Another fine example of neorealism is The Bicycle Thief (1948), written by Cesare Zavattini and directed by Vittorio De Sica. The narrative of this film unfolds in post-W.W.II times. The film is a portrait of the post-war Italian disadvantaged class (the majority) in their search for self-respect. It is a time of struggle for the Italian people, amplified by a shortage of employment and lack of social services. In the first scenes of the film, these conditions are evident as Antonio Ricci (Lamberto Maggiorami) meets his spouse Maria (Lianalla Carell) on his way back home. We see the "men" arguing at the employment "office" as the "women" argue about the shortage of water. Although the director's pessimism drives the plot, it is ultimately the clash with human optimism which gives this film affective power.
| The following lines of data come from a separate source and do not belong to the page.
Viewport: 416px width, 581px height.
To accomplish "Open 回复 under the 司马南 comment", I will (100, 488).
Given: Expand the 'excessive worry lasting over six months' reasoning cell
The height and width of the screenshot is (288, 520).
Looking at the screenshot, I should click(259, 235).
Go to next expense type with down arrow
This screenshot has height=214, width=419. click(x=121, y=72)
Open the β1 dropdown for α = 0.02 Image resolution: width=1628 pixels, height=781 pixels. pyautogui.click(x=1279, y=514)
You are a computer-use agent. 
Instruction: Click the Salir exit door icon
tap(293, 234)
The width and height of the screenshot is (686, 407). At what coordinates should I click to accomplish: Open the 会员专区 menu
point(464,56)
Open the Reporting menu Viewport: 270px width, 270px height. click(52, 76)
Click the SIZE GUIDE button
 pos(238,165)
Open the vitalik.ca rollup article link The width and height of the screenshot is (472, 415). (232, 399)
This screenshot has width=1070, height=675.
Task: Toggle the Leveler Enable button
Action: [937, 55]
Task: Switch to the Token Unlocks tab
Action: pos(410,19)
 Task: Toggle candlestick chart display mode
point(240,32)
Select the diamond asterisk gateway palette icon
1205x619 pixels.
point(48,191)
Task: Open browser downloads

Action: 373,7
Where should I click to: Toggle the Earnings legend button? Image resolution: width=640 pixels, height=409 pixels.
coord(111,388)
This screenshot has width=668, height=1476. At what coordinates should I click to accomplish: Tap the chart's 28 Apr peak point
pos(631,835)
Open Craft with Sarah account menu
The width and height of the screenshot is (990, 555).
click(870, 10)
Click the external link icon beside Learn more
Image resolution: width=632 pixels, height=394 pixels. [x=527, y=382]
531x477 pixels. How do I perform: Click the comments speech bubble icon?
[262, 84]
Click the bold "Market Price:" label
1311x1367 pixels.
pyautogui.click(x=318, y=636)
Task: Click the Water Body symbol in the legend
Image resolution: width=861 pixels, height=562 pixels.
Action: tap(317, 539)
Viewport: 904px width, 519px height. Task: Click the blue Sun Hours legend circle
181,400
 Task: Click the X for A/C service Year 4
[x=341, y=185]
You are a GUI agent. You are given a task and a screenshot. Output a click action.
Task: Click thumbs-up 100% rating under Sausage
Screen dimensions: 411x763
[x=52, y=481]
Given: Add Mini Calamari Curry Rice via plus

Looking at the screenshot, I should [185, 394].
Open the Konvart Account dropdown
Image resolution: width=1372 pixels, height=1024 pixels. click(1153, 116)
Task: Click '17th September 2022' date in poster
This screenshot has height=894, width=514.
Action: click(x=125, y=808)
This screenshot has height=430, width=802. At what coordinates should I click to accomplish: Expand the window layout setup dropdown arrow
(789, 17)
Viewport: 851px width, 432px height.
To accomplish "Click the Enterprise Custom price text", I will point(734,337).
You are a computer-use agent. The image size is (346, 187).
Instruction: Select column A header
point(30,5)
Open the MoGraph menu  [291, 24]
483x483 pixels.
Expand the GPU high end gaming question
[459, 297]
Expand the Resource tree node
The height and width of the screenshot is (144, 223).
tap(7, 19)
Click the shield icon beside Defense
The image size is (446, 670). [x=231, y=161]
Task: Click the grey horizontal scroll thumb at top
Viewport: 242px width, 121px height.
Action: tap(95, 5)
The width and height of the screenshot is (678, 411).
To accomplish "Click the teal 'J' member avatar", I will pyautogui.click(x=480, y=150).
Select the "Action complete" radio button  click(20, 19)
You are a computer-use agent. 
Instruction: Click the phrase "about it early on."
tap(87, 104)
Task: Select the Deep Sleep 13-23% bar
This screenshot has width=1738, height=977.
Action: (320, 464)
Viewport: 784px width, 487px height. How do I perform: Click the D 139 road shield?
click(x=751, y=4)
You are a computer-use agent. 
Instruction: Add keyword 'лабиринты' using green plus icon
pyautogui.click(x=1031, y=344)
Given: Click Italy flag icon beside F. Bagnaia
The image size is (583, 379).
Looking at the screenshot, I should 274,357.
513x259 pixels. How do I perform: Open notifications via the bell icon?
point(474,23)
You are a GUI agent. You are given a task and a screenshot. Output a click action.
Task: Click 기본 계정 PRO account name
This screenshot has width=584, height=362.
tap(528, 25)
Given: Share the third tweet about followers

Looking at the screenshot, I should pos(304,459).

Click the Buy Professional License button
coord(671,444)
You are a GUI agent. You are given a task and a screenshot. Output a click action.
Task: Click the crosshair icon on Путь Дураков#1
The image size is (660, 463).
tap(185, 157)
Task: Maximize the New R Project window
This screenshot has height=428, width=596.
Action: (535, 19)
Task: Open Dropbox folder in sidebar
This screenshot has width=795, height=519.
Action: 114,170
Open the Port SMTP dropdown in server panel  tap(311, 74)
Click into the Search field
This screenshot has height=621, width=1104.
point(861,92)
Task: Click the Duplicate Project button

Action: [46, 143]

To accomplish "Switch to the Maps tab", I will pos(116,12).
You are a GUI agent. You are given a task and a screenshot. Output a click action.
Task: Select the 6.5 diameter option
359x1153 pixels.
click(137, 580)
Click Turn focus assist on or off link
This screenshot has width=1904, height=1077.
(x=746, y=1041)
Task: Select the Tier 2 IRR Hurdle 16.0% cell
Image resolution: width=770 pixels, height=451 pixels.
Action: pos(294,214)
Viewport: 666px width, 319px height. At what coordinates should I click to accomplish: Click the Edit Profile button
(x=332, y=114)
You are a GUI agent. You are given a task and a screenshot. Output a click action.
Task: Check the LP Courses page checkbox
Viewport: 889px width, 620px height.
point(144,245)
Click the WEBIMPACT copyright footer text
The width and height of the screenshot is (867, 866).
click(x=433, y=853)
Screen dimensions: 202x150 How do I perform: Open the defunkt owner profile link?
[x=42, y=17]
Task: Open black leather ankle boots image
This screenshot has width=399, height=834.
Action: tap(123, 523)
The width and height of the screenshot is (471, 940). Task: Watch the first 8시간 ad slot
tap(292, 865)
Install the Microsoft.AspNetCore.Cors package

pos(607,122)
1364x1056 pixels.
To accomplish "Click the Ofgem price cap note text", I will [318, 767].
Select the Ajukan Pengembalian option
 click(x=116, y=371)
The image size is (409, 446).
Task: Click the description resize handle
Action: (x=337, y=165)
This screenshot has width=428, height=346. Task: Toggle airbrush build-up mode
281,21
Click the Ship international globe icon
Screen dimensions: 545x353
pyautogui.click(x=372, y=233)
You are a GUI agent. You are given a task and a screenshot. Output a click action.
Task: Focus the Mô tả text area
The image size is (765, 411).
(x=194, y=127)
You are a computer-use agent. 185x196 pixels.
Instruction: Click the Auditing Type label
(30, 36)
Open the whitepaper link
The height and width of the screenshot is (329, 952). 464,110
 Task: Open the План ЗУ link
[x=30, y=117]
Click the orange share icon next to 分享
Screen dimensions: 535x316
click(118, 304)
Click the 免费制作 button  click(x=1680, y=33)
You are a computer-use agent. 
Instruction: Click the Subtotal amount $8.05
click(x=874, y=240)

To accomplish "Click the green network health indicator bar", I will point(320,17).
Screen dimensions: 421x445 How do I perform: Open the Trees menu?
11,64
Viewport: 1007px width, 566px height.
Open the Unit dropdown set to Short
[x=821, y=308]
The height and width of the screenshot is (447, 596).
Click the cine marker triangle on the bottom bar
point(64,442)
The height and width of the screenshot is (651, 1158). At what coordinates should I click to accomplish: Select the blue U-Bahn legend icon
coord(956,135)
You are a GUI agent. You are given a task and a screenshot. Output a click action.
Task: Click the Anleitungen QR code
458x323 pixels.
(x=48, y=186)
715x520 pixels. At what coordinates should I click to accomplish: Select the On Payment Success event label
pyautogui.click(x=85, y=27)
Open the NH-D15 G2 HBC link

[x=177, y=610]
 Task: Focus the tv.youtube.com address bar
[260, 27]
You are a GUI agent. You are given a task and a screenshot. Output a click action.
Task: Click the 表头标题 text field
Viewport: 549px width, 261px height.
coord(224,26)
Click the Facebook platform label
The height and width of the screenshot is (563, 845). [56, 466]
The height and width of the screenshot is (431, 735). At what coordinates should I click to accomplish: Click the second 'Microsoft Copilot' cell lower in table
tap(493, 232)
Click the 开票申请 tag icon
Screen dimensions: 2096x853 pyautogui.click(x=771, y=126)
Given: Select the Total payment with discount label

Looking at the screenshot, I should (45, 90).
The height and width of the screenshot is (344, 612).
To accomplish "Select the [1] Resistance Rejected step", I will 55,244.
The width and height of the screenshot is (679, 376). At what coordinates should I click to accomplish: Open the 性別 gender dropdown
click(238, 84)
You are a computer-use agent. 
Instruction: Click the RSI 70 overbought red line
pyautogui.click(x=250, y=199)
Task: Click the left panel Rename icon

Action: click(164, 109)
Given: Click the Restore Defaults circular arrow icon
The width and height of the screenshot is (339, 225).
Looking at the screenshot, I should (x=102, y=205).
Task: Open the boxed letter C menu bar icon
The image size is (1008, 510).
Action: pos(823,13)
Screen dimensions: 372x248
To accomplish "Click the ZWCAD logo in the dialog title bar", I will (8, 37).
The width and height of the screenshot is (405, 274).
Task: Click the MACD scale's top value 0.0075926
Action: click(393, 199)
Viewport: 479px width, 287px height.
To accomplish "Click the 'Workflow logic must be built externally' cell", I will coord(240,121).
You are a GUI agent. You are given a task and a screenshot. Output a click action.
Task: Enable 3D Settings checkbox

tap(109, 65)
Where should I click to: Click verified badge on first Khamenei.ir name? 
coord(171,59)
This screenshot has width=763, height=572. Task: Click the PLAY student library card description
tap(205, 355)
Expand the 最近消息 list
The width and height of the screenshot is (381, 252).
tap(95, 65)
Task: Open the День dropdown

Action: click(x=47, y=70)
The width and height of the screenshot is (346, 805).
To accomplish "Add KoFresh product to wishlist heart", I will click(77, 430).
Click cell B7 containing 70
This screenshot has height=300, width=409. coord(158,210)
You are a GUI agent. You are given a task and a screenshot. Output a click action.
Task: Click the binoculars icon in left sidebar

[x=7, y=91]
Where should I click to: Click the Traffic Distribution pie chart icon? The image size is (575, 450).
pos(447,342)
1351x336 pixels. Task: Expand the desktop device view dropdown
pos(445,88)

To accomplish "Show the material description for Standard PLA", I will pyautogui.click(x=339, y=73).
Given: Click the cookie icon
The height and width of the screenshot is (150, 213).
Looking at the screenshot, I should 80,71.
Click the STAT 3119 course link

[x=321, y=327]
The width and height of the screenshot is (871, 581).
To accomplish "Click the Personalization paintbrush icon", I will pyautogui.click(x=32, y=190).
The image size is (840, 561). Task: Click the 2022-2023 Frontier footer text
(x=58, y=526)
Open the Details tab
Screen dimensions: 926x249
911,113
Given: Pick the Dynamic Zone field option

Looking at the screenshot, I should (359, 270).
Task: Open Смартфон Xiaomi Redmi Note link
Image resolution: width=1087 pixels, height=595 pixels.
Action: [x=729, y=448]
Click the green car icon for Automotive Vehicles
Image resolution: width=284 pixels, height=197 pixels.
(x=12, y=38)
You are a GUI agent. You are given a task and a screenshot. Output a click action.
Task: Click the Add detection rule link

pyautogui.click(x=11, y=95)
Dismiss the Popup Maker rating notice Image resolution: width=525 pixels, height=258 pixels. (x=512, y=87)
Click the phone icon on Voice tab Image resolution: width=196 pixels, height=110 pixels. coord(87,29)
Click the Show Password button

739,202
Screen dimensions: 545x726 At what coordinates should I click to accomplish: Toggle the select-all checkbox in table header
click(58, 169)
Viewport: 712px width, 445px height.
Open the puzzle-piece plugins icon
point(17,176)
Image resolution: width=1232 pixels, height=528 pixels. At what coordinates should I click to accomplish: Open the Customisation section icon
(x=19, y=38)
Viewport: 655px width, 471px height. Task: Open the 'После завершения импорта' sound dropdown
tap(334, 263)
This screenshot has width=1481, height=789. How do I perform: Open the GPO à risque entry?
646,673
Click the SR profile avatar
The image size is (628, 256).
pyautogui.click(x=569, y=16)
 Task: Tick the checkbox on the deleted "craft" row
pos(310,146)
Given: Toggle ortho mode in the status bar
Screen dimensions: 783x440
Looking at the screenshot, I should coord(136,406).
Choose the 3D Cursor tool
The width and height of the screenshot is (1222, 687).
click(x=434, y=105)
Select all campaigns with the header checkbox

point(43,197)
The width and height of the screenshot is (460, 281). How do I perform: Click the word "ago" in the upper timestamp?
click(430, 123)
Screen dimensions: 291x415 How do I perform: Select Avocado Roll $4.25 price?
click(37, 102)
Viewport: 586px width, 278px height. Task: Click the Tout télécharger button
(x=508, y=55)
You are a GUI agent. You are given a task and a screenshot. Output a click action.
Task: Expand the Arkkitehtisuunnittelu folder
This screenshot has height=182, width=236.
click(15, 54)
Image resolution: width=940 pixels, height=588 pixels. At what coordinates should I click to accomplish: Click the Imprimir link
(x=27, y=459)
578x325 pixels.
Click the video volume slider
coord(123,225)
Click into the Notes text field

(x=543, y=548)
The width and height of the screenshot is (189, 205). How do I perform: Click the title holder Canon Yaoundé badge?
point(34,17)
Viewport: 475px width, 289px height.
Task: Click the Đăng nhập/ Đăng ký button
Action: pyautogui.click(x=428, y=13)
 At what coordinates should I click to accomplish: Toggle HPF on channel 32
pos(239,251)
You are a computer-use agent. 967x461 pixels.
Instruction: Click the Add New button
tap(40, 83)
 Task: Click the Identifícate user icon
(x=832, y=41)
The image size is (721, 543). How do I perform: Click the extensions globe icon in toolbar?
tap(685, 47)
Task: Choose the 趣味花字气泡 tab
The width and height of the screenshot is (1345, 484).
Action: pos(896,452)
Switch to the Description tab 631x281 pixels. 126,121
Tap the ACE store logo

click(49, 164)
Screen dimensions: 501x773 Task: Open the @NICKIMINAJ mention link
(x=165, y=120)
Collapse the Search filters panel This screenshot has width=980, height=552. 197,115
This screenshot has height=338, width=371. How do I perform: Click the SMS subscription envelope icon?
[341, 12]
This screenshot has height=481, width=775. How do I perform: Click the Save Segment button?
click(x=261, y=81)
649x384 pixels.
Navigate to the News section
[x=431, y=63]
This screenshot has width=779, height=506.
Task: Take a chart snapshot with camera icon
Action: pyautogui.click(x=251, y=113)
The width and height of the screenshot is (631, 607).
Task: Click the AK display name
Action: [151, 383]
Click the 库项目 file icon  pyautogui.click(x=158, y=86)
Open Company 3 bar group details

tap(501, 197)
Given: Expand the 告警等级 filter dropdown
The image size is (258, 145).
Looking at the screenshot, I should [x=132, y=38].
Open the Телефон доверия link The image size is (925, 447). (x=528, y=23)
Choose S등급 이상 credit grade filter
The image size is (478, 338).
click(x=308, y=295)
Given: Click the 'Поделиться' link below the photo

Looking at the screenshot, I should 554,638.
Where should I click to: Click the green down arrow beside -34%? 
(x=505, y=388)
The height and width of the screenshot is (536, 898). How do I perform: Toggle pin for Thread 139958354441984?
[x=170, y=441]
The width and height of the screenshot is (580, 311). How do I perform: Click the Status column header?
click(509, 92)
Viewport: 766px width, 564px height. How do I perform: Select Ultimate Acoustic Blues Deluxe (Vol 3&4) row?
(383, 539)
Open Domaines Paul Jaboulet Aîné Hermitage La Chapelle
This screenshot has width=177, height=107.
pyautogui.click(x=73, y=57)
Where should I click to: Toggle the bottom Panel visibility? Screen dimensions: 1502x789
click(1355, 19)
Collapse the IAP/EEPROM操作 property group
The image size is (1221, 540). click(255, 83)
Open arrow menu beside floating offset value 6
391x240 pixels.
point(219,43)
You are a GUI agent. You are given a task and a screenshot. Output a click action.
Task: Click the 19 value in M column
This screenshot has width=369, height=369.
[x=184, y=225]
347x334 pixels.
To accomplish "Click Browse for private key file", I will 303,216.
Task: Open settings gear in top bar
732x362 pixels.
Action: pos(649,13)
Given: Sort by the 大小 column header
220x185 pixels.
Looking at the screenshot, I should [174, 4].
Antonio's new job can bring his family new hopes and happiness, which are drastically destroyed when his bicycle is stolen. The banal circumstances are brought to life when it is realized that a modest bicycle is such an important element in determining the future survival of the Ricci family. Human optimism is there, beginning with Antonio's excitement when he gets his bike from the pawn shop, and the next morning when the family joyfully interacts before setting out for work. These scenes contain the promises that a modest job can bring and the dignity and pride of being able to once more function within Italian society. The embodiment of this self-respect is shown when Antonio and his son Bruno (Enzo Staicca) both smile at Maria as they leave home.
Self-respect and all the related values such as pride, dignity, modesty and honor are very important in Italian society. Witness Bruno, whom at a young age, works full time at a gas station. Bruno's contributions to the Ricci family make him a "man" and strip him of his innocence. Being able to work is an optimistic endeavor which Bruno wholeheartedly engages in.